Leia também: Razão e emoção
no segundo turno https://bit.ly/3rNUTq9
Se tomarmos o Brasil como exemplo, verificamos que o país
atravessa neste momento um ciclo político conservador de frustração e de
retrocesso social para as classes populares, que é a resposta das classes e
elites dominantes ao ciclo progressista e de esperança que se inaugurou com o
primeiro governo de Lula da Silva. Os avanços na distribuição de rendimento, na
democratização da educação, nos direitos laborais, e nas políticas sociais em
geral começaram a ser contestados a partir de 2016 e a ser ativamente
neutralizados a partir de 2018. Esta fase do ciclo tem hoje no bolsonarismo a
sua expressão mais radical e está longe de estar esgotada, qualquer que seja o
vencedor das eleições de 30 de Outubro. As medidas do período progressista que
mais incomodaram as elites conservadoras (e das classes médias que nelas se
reveem) tiveram a ver com políticas em que o capitalismo, o colonialismo e o
patriarcado mais visivelmente se articulavam, como no que diz respeito aos direitos
laborais das empregadas domésticas (na grande maioria mulheres negras e
pobres), ao sistema de quotas (ações afirmativas) no acesso à universidade que
beneficiaram maioritariamente os filhos de famílias afrodescendentes pobres, ou
ainda às leis que alteraram o regime das sexualidades e o impacto que tiveram
nas concepções tradicionais de família (casamento entre pessoas do mesmo sexo).
De algum modo, esta mudança de ciclo teve no passado uma outra versão quando a
fase progressista dos governos de Juscelino Kubitschek e João Goulart (que
incluía a reforma agrária) teve como resposta conservadora o golpe de 1964 e a
ditadura militar que duraria vinte anos.
Foi assim até agora. Continuará a ser no futuro? Para os que
sofrem na pele os retrocessos e a violência, a luta recomeça e assim os pais do
desespero geram filhos da esperança. Acontece que nas últimas décadas houve uma
mudança significativa no modo como os ciclos da esperança e do medo, da
expectativa e da frustração, são vividos pelas populações oprimidas. Essa
mudança deveu-se a duas condições históricas novas. Por um lado, a democracia
liberal, que até à década de 1980 era concebida como um regime que exigia
algumas pré-condições para se implantar e consolidar, (reforma agrária,
existência de classes médias, nível de urbanização), passou a partir de então a
ser concebida como não exigindo quaisquer pré-condições e, pelo contrário, como
sendo a pré-condição da legitimidade para qualquer sistema político. A
democracia, uma vez esvaziada dos seus objetivos sociais, permite uma oscilação
temporalmente delimitada entre expectativa e frustração.

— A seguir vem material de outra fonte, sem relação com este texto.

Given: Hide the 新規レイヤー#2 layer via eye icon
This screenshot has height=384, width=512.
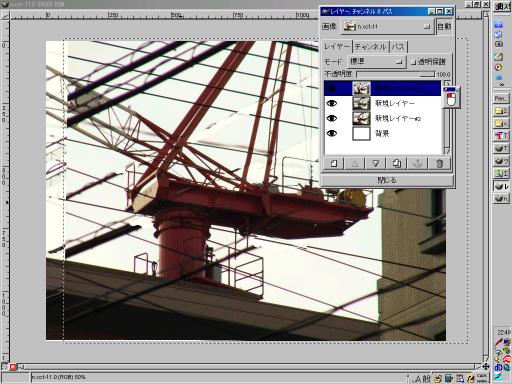Looking at the screenshot, I should click(x=332, y=118).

A opção entre
partidos, por mais aparente que seja o seu impacto na vida concretas das
pessoas, assume sempre a grande dramaticidade das noites eleitorais, o que lhe confere
renovada realidade. Por outro lado, a revolução das tecnologias de informação e
de comunicação veio criar condições para um controle ideológico das
subjetividades sem precedentes, que as forças de direita e de extrema-direita,
quase sempre associadas às religiões evangélicas fundamentalistas (sobretudo
pentecostais), souberam explorar muito mais intensamente que as forças
progressistas. O medo e a esperança, a frustração e a expectativa passaram a
ser mercadorias psíquicas produzidas incessantemente pelas indústrias profanas
e religiosas da subjetividade. A tentativa de destruir a memória visa
transformar o medo e a esperança em posições em jogos de vídeo.
A luta pela cura
Este quadro mostra a dimensão das tarefas necessárias para
inverter o movimento conservador dos ciclos e, sobretudo, para converter os
ciclos em espirais em que se vão consolidando práticas de vida livre, justa,
digna para grupos populacionais cada vez mais vastos. Por mais abstrato que tal
pareça, no centro das tarefas está a luta por justiça epistêmica para que as
populações mais fustigadas pela dominação capitalista, racista e sexista possam
representar o mundo como seu e assim lutar pelas transformações que melhor as
defendam dos empresários da manipulação do medo e da esperança.